Supplied entries -
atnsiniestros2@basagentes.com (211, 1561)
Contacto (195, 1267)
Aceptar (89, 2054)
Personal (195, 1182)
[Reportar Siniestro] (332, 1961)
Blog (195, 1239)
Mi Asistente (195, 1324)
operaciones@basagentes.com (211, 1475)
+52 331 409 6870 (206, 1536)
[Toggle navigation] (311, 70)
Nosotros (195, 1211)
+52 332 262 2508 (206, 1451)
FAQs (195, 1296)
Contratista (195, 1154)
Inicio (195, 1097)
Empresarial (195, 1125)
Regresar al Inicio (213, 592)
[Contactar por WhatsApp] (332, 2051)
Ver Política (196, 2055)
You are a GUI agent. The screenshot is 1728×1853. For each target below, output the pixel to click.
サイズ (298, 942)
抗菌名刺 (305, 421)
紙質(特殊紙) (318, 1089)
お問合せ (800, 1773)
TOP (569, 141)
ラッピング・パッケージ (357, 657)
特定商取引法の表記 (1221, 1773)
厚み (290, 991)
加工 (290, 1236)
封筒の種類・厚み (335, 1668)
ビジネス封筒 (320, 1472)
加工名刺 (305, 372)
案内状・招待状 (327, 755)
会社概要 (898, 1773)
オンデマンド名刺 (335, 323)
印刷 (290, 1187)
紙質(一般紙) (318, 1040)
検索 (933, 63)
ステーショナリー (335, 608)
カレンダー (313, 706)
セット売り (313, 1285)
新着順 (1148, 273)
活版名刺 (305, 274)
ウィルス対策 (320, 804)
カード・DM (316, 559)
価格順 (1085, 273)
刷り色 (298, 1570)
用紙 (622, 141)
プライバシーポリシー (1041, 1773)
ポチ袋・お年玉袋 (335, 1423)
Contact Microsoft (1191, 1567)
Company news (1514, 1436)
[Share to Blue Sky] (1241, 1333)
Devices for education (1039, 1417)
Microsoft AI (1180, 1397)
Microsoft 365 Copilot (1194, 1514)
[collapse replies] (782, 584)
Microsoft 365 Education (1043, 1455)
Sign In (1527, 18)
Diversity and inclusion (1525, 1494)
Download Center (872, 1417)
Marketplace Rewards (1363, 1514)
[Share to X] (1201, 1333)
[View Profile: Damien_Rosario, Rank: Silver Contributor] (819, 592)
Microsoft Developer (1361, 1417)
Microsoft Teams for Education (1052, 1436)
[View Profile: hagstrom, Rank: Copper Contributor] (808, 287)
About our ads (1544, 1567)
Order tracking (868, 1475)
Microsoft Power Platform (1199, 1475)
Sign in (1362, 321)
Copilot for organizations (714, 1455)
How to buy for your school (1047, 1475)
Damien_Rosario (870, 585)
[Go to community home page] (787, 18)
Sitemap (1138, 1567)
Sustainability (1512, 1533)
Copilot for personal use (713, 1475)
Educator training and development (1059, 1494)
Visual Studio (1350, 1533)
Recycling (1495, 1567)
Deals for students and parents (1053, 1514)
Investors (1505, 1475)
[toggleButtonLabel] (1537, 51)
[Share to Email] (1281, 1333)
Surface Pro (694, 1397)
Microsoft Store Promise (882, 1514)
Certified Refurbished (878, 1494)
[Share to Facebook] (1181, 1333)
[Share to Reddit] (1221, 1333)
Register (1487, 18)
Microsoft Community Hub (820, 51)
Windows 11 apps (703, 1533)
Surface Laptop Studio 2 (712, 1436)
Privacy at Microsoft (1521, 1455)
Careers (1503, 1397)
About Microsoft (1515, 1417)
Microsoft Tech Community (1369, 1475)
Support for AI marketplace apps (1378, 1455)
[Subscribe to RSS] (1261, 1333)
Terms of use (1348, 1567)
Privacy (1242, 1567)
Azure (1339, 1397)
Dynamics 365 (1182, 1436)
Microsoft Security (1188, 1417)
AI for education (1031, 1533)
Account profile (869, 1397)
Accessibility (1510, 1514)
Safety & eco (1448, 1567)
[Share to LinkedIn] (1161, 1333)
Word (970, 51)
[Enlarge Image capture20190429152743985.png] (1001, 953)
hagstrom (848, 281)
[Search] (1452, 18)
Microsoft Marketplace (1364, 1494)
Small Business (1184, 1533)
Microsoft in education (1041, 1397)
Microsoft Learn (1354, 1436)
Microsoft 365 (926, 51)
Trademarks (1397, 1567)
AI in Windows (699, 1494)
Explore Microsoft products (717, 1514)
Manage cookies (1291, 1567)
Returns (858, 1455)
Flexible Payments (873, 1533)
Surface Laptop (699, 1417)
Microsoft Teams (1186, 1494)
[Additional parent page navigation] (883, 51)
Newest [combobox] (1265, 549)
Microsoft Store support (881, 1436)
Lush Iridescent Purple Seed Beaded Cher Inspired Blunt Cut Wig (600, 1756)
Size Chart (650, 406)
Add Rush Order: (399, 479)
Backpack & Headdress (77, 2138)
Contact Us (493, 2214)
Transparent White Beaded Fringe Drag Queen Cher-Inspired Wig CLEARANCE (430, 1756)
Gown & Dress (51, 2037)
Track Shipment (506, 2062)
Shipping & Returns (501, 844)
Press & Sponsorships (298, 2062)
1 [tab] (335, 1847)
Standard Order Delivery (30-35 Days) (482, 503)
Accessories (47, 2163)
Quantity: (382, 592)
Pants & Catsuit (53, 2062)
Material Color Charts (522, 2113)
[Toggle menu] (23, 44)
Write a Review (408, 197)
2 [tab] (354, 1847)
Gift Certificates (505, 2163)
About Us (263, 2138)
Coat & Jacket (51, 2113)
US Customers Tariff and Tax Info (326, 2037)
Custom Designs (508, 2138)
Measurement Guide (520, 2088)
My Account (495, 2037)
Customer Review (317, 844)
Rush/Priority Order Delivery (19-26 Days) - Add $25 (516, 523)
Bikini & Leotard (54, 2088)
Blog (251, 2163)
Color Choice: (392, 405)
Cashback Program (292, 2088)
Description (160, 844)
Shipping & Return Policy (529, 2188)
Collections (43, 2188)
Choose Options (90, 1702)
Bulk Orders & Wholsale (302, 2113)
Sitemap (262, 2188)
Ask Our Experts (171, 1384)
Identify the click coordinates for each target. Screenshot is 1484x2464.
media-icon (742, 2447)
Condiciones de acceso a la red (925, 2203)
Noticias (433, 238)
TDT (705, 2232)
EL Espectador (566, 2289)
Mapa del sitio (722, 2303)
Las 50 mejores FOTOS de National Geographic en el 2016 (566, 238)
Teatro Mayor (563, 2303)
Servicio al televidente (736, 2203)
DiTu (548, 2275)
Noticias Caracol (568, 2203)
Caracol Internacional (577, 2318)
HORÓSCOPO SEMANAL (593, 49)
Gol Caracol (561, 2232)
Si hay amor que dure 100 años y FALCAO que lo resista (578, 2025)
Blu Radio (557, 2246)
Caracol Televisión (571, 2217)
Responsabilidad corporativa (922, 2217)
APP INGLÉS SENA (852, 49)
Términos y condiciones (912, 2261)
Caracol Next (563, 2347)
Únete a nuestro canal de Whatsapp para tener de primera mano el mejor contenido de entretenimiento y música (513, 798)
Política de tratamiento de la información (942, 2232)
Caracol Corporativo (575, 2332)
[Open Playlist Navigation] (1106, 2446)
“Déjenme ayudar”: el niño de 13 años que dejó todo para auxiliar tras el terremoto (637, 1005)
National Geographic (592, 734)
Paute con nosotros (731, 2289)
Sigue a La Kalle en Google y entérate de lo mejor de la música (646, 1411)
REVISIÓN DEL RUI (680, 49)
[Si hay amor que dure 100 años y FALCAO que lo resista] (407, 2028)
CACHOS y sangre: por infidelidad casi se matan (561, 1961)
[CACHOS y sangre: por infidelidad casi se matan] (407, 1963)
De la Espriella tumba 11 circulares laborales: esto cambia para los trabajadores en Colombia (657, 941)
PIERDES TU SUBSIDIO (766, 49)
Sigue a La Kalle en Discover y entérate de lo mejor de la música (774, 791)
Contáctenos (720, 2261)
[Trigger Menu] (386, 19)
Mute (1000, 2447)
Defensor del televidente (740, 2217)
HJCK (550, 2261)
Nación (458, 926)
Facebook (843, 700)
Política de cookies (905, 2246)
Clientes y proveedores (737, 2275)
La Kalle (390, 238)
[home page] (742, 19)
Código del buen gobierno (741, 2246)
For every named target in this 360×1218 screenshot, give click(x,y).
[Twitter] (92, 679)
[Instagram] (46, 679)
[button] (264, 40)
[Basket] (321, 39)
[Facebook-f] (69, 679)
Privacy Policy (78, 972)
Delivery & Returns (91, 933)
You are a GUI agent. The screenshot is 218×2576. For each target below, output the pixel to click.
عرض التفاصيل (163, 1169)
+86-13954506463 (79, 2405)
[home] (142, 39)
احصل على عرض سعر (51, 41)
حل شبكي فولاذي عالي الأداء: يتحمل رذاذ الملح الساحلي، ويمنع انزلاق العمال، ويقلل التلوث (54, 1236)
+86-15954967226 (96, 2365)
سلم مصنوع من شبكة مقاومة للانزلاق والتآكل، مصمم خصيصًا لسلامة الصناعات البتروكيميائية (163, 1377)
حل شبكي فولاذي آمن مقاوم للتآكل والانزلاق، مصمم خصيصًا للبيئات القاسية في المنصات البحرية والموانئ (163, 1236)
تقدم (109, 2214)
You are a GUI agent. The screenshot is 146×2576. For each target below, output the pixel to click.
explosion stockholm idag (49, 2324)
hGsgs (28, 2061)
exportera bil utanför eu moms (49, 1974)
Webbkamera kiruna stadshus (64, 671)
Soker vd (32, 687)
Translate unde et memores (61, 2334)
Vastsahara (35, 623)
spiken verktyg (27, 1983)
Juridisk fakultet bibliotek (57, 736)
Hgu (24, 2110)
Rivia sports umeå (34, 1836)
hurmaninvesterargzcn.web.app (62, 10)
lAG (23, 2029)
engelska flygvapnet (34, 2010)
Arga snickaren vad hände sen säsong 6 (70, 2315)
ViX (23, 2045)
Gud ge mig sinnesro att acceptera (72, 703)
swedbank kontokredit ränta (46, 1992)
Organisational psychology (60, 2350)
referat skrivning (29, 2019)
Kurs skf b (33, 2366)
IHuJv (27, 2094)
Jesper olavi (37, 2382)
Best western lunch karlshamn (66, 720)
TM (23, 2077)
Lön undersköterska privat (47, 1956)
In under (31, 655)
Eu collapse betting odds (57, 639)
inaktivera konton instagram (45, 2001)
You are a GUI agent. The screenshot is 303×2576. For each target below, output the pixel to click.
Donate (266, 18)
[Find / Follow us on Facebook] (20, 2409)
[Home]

Task to carry out -
Repeat exactly the lines above from the one with "Soker vd (32, 687)" up to and including the one with "IHuJv (27, 2094)". No other line belongs in the reply.

Expected output -
Soker vd (32, 687)
Translate unde et memores (61, 2334)
Vastsahara (35, 623)
spiken verktyg (27, 1983)
Juridisk fakultet bibliotek (57, 736)
Hgu (24, 2110)
Rivia sports umeå (34, 1836)
hurmaninvesterargzcn.web.app (62, 10)
lAG (23, 2029)
engelska flygvapnet (34, 2010)
Arga snickaren vad hände sen säsong 6 (70, 2315)
ViX (23, 2045)
Gud ge mig sinnesro att acceptera (72, 703)
swedbank kontokredit ränta (46, 1992)
Organisational psychology (60, 2350)
referat skrivning (29, 2019)
Kurs skf b (33, 2366)
IHuJv (27, 2094)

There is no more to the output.